What this task involves:
Copy the material below word for word and line for line, but leave the pictures out.

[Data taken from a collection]
▬▬▬
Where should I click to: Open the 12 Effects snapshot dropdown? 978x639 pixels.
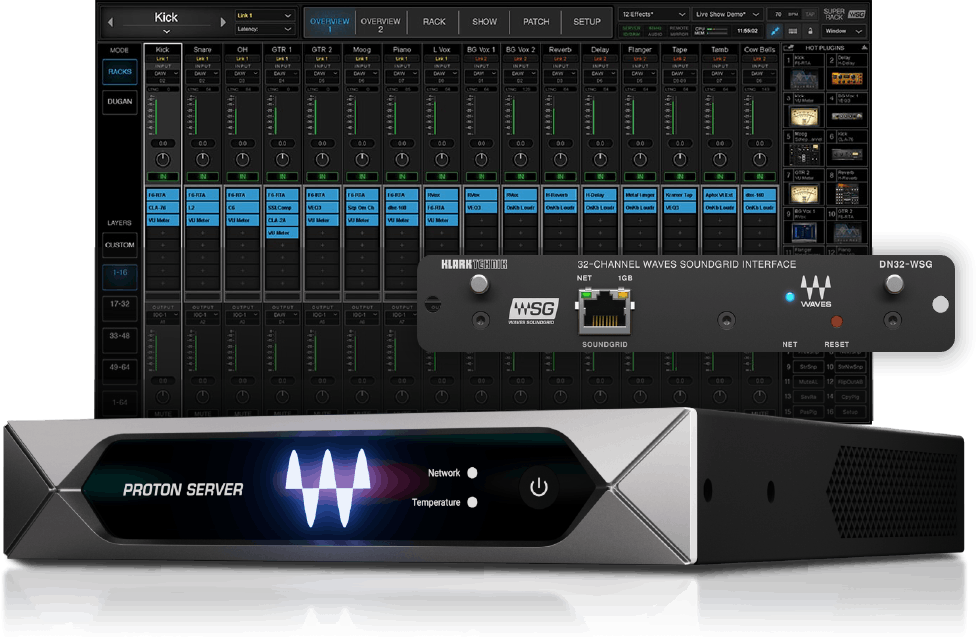point(653,14)
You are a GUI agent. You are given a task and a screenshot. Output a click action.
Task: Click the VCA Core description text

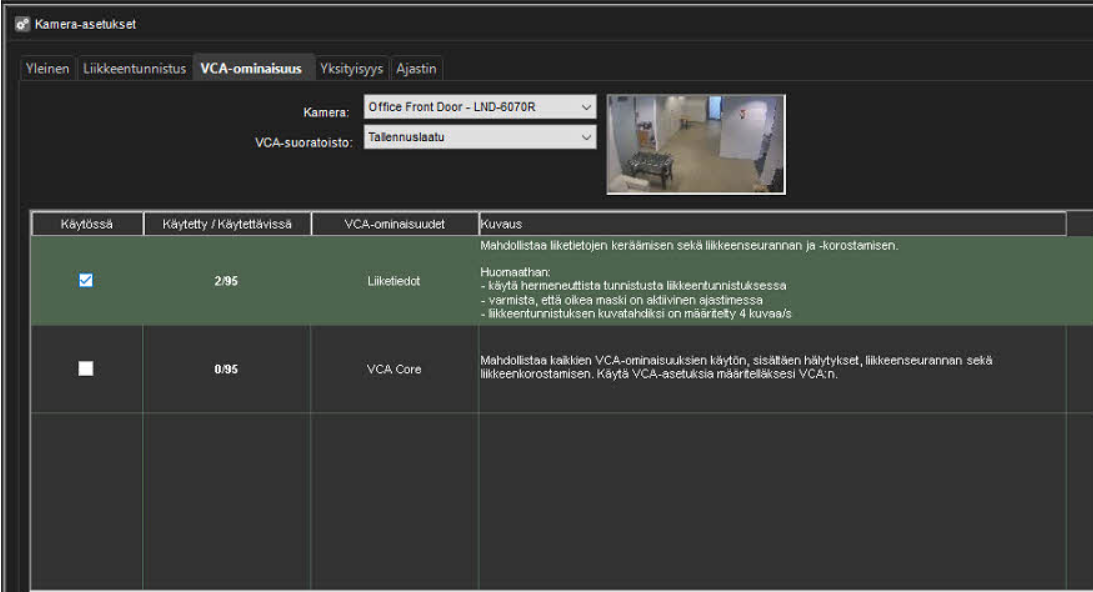point(740,366)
▬▬▬
Result for this exercise:
Where should I click to: Open the 12 Effects snapshot dropdown? 978x639 pixels.
point(653,14)
You are a GUI agent. You are given a task and a screenshot. Output a click action.
Task: Click the VCA Core description text

point(740,366)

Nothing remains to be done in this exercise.